Financial advisers HLB Mann Judd, which specialises in initial public offers (IPOs) for small companies with a market capitalisation of $100 million or less, said the number of IPOs had contracted in 2008, a trend likely to continue in 2009.
HLB released details of its 2008 IPO Watch on Tuesday.
"There were more small cap listings for the last quarter of 2007 than for the whole of 2008," HLB corporate finance director Geoff Webster said.
"This contraction is continuing."
Mr Webster said the IPO market had been decimated by the global financial crisis, especially in October last year.
"I think we've got a bit of a hangover going into the new year where everybody is on a wait-and-see basis," he said.
Mr Webster said those small companies seeking to list on the stock exchange and raise funds in 2009 would have to be financially stronger, have sound business propositions and be far more realistically priced in terms of their listing price.
"This year people are going to be looking at stronger companies.
"They're going to be looking for existing shareholders who are going to stay in, and therefore the raising from the externals (new shareholders) is going to be less," Mr Webster said.
The HLB report said that the number of small-capitalised companies listing on the stock exchange in 2008 was the lowest in five years.
"It's been a horror year (2008) on the market," Mr Webster said.

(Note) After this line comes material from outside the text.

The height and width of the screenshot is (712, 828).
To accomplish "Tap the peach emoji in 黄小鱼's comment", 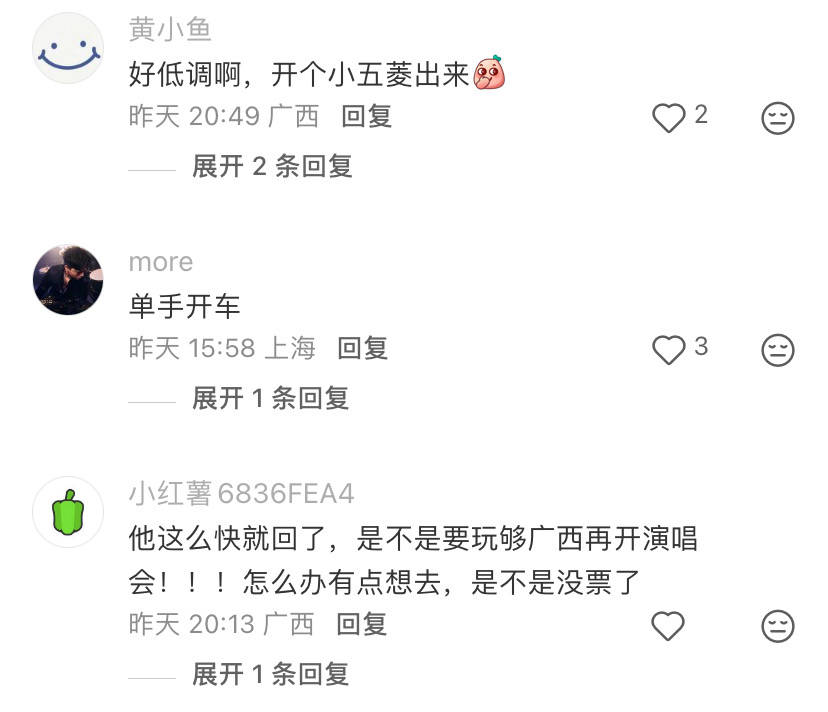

Of a total of 68 new floats in 2008, 63 were small companies, with only five companies having a market capitalisation of more than $100 million.
But the 2008 figures fell well short of the record 215 small companies listing in 2007, out of a total of 245.

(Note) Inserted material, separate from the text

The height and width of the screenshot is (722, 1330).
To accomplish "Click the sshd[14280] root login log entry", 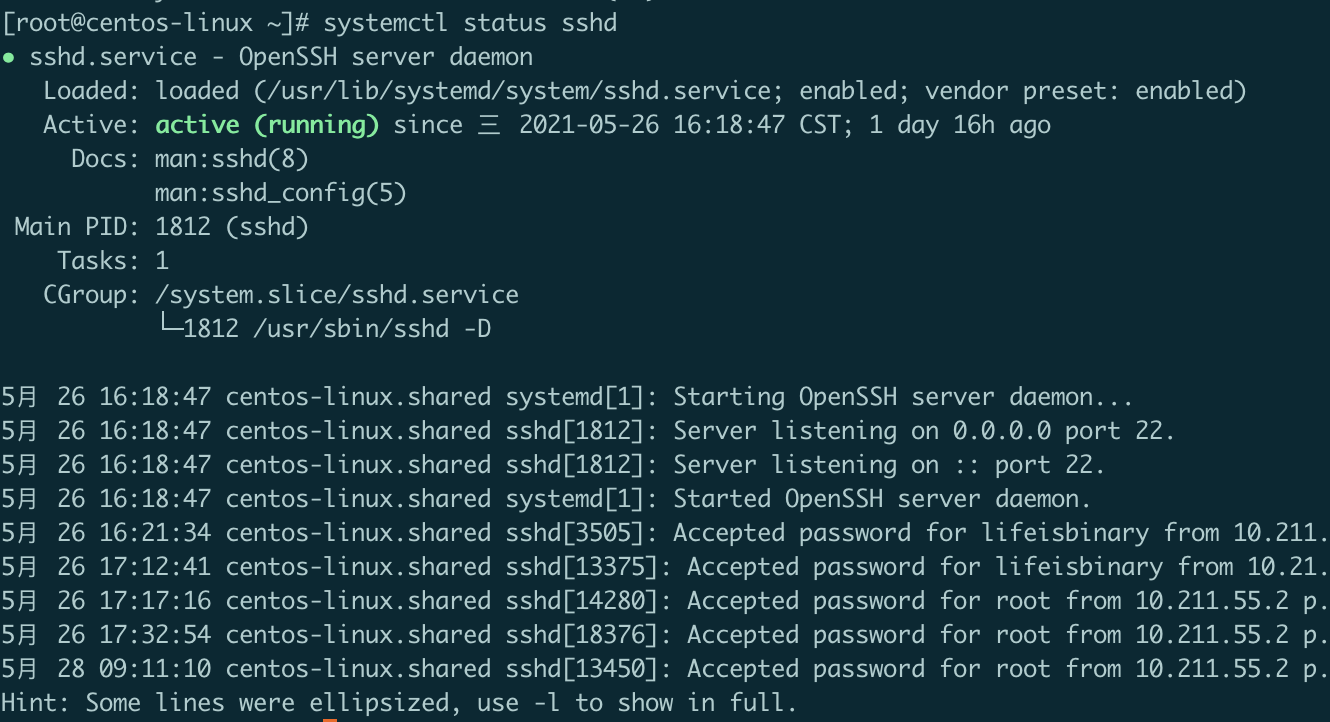I will click(x=665, y=601).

The number of companies that had gone to the market for funds had fallen 72 per cent, and the amount of funds raised in IPOs had dropped 91 per cent on 2007 levels.
Total funds raised in 2008 amounted to just $780 million, compared to $8.43 billion in the prior year.
The decline in funds became more pronounced later in the year, with only four per cent of funds raised in the final quarter of the calendar year.
HLB said IPOs in the resources sector contributed 72 per cent of activity in 2008 despite a 70 per cent drop in sector activity compared to 2007.
The overall median IPO funds raised fell by $1.2 million in 2008 to $5.2 million.
The resources sector increased its share of small cap activity in 2008, contributing 73 per cent of new listings and 62 per cent of total amounts raised by small caps.
Small cap share prices fell by an average 58 per cent in 2008 while large caps lost 80 per cent.